Dans sa conférence de presse de rentrée, la rectrice de l’académie de Dijon a mis ses pas dans ceux de la ministre Borne (à présent ministre démissionnaire), qui avait sorti de son chapeau la carte magique « Intelligence Artificielle » censée répondre à tous les problèmes et surtout détourner les regards des vrais enjeux de l’école publique : lutte contre les inégalités, revalorisation salariale, conditions de travail et d’apprentissage dégradées, difficultés à recruter des personnels... La rectrice annonce vouloir généraliser une expérimentation d’enseignement à l’IA menée dans un lycée dijonnais en 2024-2025, en disant s’appuyer sur des premiers retours très positifs.

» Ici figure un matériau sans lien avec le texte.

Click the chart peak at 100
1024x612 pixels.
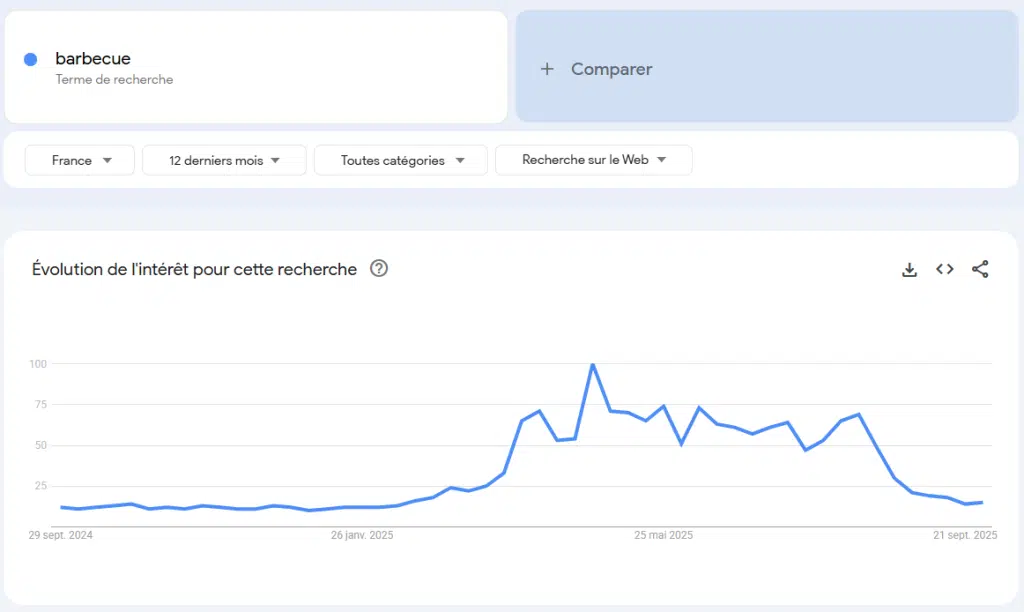pyautogui.click(x=593, y=364)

Le SNES-FSU de l’académie de Dijon n’a pas les mêmes informations que la rectrice et reste très dubitatif :
- il n’a pas été présenté de bilan complet à l’équipe éducative de l’établissement concerné, et encore moins aux représentants syndicaux dans les instances académiques ;
- l’expérimentation a été coûteuse en moyens horaires, débloqués à titre exceptionnel et en nombre insuffisants pour permettre la rémunération complète du travail fourni,
- les enseignant·es n’ont pas donné de suite favorable à la demande qui leur a été faite de rédiger une plaquette de bilan de l’expérimentation en cédant leurs droits de propriété intellectuelle à l’Éducation nationale.
Dans un contexte où les enseignements obligatoires du second degré ne sont pas assurés partout parce qu’il n’y a pas de professeur·e nommé·e devant chaque classe, dans un contexte où les enseignements obligatoires sont assurés dans des conditions difficiles (effectifs très chargés dans les classes), dans un contexte enfin où des missions obligatoires inscrites au Code de l’éducation telles que l’Evars (éducation à la vie affective, relationnelle et à la sexualité) ne sont pas assurées faute de moyens, le SNES-FSU s’interroge sur les priorités du Rectorat et du Ministère.

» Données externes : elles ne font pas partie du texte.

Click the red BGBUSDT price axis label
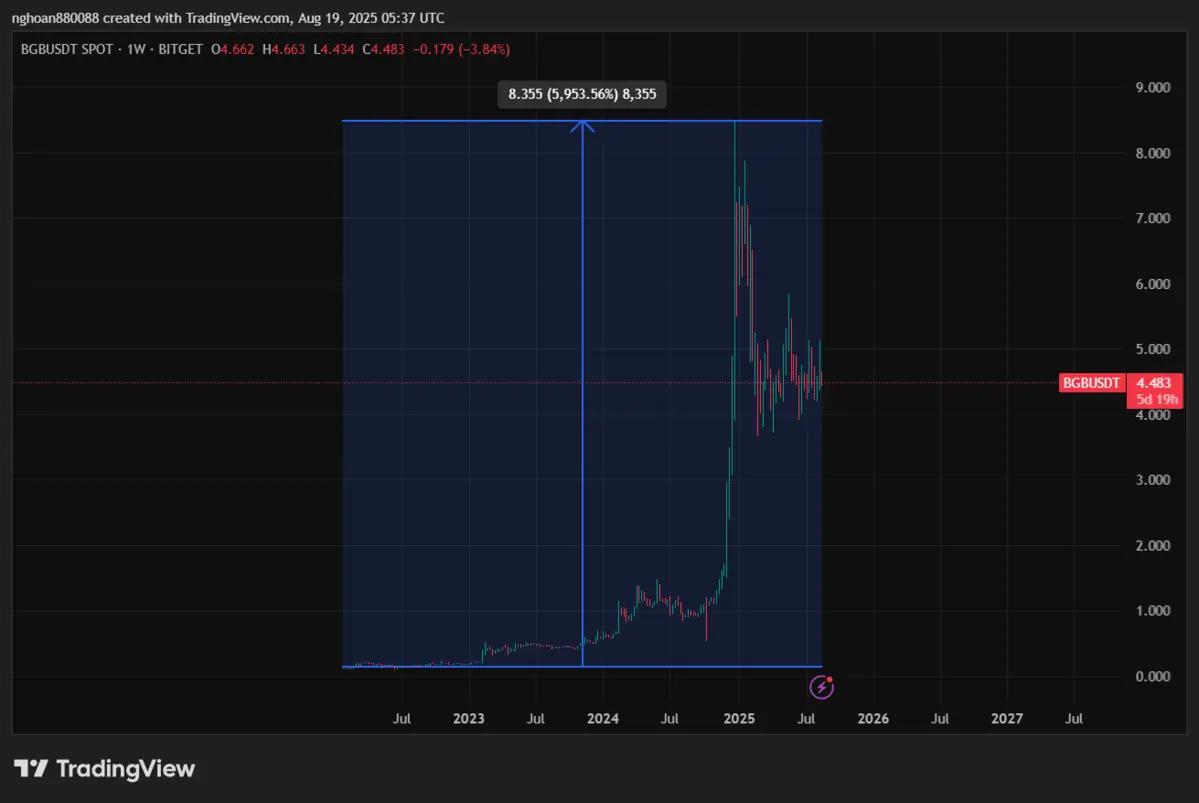Screen dimensions: 1199x803 tap(1092, 383)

Par ailleurs, le SNES-FSU recommande la prudence et un véritable recul critique sur les conséquences du recours aux intelligences artificielles génératives. Celles que le grand public est amené à utiliser sont détenues par de puissants groupes animés par des ambitions hégémoniques à l’opposé des valeurs du service public, qui vise à construire le bien commun et à émanciper des jeunes en construction. Elles ne répondent pas aux réglementations (dont le RGPD) auxquelles l’Éducation nationale doit se plier pour protéger les élèves, les familles et les personnels. Elles ont un impact environnemental documenté, ce qui entre en contradiction avec les objectifs de l’école dans la prise en compte des enjeux écologiques.
Les déclarations de la ministre quelques jours seulement avant la rentrée puis de la rectrice ressemblent bien à une fuite en avant alors que nous n’avons pas encore le recul nécessaire notamment au travers d’études solides, pour connaître les conséquences de ce phénomène nouveau. Pour le SNES-FSU, un principe de précaution doit prévaloir. Mais les entreprises de la EdTech, qui ont depuis longtemps leurs entrées au ministère, n’en ont cure.
Le SNES-FSU Dijon appelle les acteurs et actrices politiques à la responsabilité au sujet de l’IA, particulièrement dans le système éducatif, et continuera d’être aux côtés des collègues et de la défense de leurs métiers en organisant des stages de formation syndicale sur ce sujet. Le prochain aura lieu à Dijon en décembre prochain et nous y inviterons la profession.